Climate justice is a set of principles based on human rights and global justice perspectives in order to tackle climate change (International Climate Justice Network 2002). In practice, the climate justice principles would require a “rapid phasing out of fossil fuel use” by halting the extraction of fossil fuel, demanding energy efficiency, acknowledging ecological debt and Indigenous People’s rights, promoting sustainable local farming and food sovereignty, and creating incentives through taxation (Gilbertson and Reyes 2009:92).
In addition, financial aid and technology transfers from developed countries to developing countries should be based on historical responsibilities from the Industrial Revolution when developed countries emitted large amounts of greenhouse gases into the atmosphere, now causing climate change. Moreover, unlike developing countries, developed countries have adequate resources to adapt and mitigate the impacts of climate change. Therefore, developed countries have to take a lead in addressing climate change, and helping developing countries to adapt and mitigate its impacts.
In short, the improvement of the Kyoto Protocol’s mechanisms, namely non-market and non-offsetting based schemes, may be the most possible and safest solution in order to enforce the protocol in an effective manner. Furthermore, the future mechanisms should be based on climate justice principles so that every country can stand equally in order to address climate change, the biggest environmental problem on earth.

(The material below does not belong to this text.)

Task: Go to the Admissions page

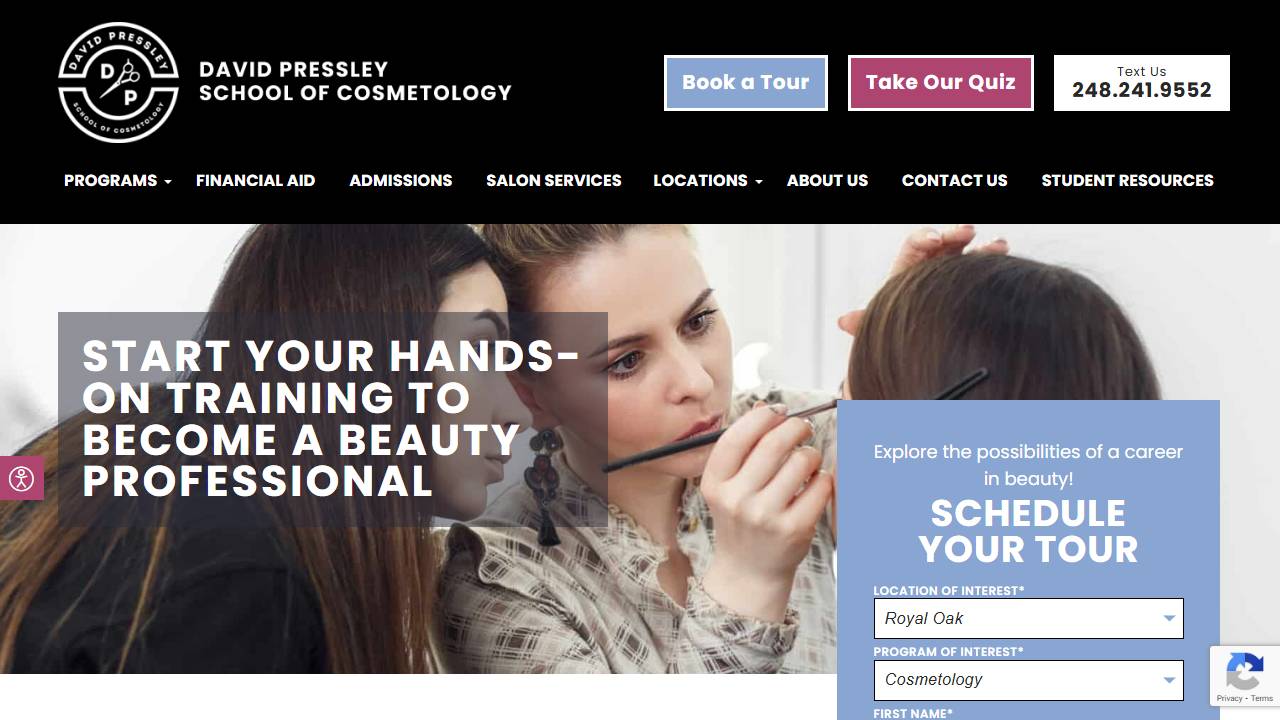Action: 400,180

The flexible mechanisms, namely Emission Trading, Joint Implementation and the Clean Development Mechanism, have been the central debate on the effectiveness of the Kyoto Protocol in reducing emissions in developed countries. As a part of an international legal system, these mechanisms have been assessed by using three components of the legal system: the structure, the substance and the culture, and to provide possible solutions for the future climate regime.
Due to limited time and sources, this project has found that the Kyoto Protocol’s flexible mechanisms are ineffective in meeting the aims of the UNFCCC and the Kyoto Protocol to stabilise the earth’s temperature. Considering the attitude of participating countries, market-based solution, and the lack of an enforcement body, the mechanisms are far from solving the root causes of climate change.
However, it does not mean that the Kyoto Protocol should be terminated because an attempt to do so may jeopardise general commitment to the issue of climate change. To terminate the Kyoto Protocol as promoted by the US would replace the legally binding commitment with a voluntary agreement since developed countries tend to seek more flexible ways in reducing emissions without legal and political sanctions.
It seems that the best possible solution in responding the Kyoto Protocol’s dilemma is to improve its components with regard to non market-based and domestic emissions reduction schemes, to reform enforcement bodies and to promote climate justice principles. Therefore, more detail studies on how the components work will need to be conducted in order to tackle climate change effectively.